El excandidato comunista Daniel Jadue tropezó cuando llegó el momento de responder ante los hechos que estallaban en Cuba, una semana antes de la votación de primarias en Chile. Este texto, publicado en Rialta Magazine, analiza su derrota y el ascenso de Gabriel Boric, que representa la vía de un socialismo democrático y condenó sin medianías la represión en la Isla.

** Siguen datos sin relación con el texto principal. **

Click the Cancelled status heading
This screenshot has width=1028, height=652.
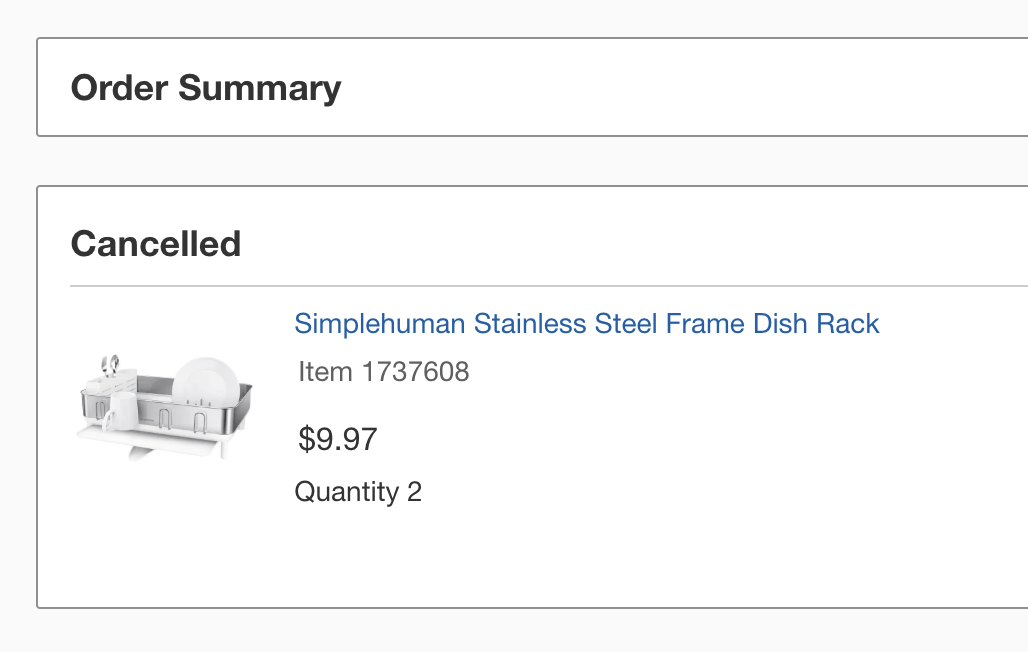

Se sabe: el simple aleteo de una mariposa puede tener efectos devastadores a miles de kilómetros de distancia. Es lo que ocurrió este mes de julio de 2021 en Cuba, cuando el día 11 el estallido social en las calles de San Antonio de los Baños, y luego en decenas de ciudades de toda la isla, cortó en dos el alma de la izquierda latinoamericana, anunciando que el miedo había terminado. Como en Chile en 2019, en Colombia en 2020 y este año, y ahora mismo en todo Brasil con demandas específicas, la gente ocupó las calles exigiendo condiciones de vida dignas, libertad y espacios de participación ciudadana, haciendo del efecto mariposa el santo y seña de toda la región.
El fin del miedo es el futuro de los países, y muchos miedos cayeron derribados en Cuba ese día: el miedo a la izquierda y el miedo a la derecha, en primer lugar; es decir, el miedo a ser tratados de contrarrevolucionarios, el miedo a los exiliados en Miami que incitan una melancólica invasión norteamericana a la isla, el miedo a ser olvidados tras el estallido, el miedo a perder la juventud y la rebeldía en la retórica anquilosada de una revolución convertida en dictadura sin más. El miedo, también, a quedar completamente aislados, convertidos en parias latinoamericanos por reclamar el derecho a la protesta y el fin del abuso desde el lado opuesto a lo que se supone es una tradición de izquierda, como quedó en evidencia cuando los diarios progresistas La Jornada de México y Página 12 de Argentina abrieron sus páginas para enlodar a los manifestantes y dejar caer sobre ellos los mismos insultos que la derecha chilena dejó caer sobre los que protestaban en la Plaza Italia en octubre del 2019: son todos unos delincuentes, quieren destruir el país, alientan la violencia y el caos del orden social. AMLO en México, Ortega en Nicaragua, Fernández en Argentina, y ni qué decir Maduro en Venezuela, decidieron volver al siglo XX y estrechar filas contra “los vándalos”, como calificó el canciller cubano Bruno Rodríguez a los manifestantes. Al mismo tiempo, el régimen de Díaz-Canel cortó el suministro de Internet, copó las calles con fuerzas policiales, y llamó a sus leales a armarse de palos y bates de béisbol para “defender la paz”, según explicó.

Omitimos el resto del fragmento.